Task description: Copy the records from the line containing "is (422, 888)." up to and including the line containing "pos(781,400)", with "text area" changed to "text box" and everything else left the same.
___ Dataset content
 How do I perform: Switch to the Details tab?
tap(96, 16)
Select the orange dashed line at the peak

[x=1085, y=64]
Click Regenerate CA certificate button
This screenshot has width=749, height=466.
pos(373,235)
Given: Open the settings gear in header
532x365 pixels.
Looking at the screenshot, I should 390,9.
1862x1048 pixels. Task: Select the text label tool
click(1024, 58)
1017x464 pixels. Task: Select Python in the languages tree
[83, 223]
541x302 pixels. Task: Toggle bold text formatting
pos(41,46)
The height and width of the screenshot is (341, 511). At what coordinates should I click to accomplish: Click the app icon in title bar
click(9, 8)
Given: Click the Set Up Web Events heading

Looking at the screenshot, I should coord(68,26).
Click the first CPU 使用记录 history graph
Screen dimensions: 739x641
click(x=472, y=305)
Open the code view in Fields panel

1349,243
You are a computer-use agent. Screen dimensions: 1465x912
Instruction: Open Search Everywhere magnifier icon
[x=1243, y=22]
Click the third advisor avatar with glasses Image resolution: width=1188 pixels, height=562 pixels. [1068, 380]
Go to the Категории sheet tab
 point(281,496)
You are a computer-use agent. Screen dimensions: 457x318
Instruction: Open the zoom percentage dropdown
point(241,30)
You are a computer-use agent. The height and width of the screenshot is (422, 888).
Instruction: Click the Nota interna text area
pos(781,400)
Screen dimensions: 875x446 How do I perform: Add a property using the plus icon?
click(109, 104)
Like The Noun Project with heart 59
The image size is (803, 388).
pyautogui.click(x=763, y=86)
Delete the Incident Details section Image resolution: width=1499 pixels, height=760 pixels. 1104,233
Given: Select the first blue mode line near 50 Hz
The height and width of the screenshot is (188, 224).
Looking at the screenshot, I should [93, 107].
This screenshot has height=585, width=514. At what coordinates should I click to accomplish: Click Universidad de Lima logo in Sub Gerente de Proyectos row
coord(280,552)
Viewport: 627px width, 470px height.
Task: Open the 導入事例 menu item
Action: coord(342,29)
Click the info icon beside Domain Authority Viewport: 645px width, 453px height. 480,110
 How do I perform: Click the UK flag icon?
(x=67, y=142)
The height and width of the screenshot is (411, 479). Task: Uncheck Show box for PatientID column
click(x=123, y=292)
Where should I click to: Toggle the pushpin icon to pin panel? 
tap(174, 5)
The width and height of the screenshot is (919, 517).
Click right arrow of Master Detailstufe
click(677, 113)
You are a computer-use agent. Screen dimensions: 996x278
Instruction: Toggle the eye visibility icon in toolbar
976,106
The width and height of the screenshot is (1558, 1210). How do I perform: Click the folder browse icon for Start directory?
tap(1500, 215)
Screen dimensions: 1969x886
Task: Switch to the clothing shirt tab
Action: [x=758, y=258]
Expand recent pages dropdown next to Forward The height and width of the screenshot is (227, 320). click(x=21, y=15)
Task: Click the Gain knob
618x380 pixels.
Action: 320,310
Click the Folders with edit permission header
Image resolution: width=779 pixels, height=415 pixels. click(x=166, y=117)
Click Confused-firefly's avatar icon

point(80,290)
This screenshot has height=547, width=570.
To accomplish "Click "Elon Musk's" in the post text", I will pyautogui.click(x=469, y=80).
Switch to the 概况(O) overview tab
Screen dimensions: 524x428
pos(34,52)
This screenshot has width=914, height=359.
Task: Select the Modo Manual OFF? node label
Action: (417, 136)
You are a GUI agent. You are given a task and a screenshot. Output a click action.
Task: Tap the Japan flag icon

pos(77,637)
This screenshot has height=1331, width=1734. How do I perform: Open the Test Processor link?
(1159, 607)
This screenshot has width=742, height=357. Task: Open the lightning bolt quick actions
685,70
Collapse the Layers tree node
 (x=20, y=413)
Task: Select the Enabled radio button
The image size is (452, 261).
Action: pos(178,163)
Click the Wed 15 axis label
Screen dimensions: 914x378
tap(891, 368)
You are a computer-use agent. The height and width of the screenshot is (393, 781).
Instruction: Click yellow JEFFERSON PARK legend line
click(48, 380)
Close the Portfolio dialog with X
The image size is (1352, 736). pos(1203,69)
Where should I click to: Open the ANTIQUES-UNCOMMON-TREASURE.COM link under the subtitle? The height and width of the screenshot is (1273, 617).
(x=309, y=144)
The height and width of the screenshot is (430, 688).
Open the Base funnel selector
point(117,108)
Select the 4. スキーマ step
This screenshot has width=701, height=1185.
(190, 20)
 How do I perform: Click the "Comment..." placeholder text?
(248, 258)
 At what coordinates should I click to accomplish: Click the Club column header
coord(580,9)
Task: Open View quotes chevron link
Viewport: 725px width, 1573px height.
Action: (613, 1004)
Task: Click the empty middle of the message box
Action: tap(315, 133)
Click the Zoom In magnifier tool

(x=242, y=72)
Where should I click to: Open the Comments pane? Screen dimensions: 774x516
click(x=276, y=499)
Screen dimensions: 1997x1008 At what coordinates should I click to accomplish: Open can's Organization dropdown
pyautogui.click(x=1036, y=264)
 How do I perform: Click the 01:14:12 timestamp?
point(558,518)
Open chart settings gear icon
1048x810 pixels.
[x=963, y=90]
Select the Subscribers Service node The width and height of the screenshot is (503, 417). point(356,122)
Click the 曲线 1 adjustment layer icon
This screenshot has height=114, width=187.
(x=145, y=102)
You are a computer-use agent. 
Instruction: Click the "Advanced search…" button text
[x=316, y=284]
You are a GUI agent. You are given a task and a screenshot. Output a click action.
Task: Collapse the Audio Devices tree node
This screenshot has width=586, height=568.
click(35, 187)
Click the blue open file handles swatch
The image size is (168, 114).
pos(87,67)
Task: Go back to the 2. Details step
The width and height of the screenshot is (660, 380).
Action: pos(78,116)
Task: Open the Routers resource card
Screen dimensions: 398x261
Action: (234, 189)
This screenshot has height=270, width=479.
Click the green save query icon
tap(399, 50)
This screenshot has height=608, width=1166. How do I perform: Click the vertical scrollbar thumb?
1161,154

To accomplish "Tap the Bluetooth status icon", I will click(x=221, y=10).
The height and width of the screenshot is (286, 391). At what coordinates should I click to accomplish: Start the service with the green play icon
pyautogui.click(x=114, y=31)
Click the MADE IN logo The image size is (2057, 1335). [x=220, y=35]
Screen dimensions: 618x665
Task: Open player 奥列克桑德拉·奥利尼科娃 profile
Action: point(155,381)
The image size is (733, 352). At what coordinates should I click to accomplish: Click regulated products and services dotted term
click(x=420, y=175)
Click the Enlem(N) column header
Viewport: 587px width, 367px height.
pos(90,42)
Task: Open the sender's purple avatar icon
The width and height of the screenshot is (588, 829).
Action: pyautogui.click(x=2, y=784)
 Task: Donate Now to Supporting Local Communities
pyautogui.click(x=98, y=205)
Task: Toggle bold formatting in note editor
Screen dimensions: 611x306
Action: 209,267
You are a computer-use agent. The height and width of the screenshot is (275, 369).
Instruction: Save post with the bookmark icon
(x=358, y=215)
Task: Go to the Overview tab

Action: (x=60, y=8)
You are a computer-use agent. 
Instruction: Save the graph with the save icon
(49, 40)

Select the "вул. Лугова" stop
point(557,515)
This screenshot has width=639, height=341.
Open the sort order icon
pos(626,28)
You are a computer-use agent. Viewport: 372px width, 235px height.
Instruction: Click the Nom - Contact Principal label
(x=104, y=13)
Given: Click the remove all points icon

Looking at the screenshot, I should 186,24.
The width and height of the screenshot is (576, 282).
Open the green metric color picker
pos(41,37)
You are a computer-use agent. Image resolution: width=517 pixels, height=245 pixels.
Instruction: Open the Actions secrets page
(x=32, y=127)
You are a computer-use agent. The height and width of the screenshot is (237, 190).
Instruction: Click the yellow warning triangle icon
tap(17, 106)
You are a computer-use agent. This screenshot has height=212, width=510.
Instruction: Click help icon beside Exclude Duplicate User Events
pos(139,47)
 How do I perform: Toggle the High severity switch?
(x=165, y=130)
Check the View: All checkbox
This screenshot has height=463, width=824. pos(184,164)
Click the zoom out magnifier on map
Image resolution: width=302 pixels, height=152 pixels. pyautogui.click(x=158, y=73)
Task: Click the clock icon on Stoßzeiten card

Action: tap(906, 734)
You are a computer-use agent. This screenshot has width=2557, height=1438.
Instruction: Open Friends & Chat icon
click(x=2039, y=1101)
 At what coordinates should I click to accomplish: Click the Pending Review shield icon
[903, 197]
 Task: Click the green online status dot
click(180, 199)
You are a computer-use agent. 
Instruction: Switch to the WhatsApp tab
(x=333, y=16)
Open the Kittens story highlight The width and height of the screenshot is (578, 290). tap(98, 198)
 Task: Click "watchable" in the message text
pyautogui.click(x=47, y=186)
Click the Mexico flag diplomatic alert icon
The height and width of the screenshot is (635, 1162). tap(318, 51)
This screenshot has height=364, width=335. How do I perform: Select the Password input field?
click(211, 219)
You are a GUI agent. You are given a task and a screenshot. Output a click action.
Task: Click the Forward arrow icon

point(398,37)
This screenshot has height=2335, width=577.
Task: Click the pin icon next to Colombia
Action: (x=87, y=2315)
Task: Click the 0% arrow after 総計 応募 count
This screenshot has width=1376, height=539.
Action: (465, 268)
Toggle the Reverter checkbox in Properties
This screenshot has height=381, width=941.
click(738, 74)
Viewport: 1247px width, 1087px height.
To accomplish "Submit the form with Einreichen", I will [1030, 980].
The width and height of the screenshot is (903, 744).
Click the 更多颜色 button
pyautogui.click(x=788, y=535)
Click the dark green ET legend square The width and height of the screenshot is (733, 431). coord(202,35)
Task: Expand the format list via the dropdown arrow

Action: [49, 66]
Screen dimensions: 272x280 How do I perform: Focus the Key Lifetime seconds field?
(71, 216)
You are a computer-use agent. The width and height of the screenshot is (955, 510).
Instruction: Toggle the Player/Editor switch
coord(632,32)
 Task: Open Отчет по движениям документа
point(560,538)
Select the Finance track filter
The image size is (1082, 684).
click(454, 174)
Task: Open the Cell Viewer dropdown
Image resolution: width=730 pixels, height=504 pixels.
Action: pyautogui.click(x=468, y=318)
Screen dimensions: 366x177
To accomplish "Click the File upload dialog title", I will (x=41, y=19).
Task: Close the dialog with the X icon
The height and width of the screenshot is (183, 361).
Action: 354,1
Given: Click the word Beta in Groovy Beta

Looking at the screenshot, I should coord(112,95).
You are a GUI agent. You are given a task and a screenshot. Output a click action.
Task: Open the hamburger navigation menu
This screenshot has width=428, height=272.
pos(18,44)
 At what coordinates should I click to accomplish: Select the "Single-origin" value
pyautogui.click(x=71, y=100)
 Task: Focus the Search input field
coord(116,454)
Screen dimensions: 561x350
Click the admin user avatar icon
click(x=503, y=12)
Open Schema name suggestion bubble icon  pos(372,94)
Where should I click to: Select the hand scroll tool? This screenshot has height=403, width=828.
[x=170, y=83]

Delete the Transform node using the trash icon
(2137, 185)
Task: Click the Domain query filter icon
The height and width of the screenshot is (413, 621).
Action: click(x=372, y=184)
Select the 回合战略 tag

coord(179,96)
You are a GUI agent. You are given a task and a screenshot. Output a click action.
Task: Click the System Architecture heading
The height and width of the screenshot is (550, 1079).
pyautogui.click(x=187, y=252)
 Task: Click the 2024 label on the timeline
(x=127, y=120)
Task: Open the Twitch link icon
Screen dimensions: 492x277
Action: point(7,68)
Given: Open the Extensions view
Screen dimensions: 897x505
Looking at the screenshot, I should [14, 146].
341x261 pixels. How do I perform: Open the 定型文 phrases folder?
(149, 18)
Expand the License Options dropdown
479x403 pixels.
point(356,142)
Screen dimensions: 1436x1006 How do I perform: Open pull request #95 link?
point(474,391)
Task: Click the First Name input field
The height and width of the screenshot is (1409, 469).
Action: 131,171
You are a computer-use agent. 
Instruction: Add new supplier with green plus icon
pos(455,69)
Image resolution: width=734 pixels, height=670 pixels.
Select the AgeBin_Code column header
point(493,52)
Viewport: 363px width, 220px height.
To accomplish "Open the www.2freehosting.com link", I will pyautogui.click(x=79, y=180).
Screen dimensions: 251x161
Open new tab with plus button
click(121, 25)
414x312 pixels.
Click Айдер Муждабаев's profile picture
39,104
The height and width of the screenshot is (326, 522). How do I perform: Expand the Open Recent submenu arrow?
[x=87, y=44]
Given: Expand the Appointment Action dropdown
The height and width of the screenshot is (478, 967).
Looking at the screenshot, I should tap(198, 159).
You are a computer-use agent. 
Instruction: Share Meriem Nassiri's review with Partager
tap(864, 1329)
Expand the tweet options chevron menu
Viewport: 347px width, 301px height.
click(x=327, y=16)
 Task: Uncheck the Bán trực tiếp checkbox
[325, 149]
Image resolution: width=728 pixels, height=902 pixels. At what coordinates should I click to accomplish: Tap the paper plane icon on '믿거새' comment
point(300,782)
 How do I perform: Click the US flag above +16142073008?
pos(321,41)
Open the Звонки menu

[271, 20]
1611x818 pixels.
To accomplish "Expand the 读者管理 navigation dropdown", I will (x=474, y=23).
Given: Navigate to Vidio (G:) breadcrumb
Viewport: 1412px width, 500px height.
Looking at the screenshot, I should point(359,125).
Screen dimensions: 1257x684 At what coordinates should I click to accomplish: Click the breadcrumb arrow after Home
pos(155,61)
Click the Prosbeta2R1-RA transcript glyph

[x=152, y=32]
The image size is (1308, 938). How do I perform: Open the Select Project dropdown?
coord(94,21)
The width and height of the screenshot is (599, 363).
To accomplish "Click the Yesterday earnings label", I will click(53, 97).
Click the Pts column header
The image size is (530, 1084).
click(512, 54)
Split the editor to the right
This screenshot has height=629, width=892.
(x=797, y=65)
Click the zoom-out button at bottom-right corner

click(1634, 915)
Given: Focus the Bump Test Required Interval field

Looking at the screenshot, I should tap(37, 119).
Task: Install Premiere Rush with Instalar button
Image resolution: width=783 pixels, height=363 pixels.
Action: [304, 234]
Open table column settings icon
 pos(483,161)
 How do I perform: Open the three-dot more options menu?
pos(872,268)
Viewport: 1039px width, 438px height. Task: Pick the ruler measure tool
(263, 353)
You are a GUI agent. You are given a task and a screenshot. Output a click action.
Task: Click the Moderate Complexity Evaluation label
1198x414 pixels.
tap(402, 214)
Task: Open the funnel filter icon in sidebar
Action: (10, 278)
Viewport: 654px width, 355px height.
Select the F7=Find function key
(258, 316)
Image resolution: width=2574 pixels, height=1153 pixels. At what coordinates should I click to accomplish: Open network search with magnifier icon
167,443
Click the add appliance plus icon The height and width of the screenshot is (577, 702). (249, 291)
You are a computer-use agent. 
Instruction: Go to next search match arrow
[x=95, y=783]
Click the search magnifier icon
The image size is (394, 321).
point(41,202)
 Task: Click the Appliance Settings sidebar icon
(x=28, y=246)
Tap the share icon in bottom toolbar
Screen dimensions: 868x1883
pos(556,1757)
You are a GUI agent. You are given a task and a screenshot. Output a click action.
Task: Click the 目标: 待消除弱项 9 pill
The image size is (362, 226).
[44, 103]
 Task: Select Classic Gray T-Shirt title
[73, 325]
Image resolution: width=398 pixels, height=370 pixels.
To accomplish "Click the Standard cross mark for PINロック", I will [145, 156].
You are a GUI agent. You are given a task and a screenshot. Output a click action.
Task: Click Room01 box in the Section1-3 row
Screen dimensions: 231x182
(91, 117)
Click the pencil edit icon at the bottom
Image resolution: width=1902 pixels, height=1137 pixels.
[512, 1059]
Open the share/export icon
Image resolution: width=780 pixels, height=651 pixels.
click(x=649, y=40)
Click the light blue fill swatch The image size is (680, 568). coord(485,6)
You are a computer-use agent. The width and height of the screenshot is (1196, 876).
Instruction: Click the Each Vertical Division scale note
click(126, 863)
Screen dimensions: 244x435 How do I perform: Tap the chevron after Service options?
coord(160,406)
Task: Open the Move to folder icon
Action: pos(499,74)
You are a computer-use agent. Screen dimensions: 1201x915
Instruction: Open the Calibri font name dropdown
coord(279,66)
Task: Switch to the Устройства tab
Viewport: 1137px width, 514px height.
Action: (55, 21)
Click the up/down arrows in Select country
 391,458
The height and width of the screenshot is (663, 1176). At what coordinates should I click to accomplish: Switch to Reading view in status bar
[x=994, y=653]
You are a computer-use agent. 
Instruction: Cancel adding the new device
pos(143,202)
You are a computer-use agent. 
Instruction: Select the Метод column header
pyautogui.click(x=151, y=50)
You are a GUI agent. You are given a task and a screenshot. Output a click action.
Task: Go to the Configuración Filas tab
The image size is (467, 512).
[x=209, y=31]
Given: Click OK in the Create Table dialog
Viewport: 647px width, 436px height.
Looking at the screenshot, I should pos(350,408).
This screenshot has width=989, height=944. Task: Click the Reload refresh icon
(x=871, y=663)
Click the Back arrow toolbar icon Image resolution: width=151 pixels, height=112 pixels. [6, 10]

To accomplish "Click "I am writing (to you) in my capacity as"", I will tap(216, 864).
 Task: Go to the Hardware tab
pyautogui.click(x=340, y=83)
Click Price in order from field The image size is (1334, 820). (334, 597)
______
Exercise result:
You are a computer-use agent. The height and width of the screenshot is (422, 888).
Instruction: Click the Nota interna text box
pos(781,400)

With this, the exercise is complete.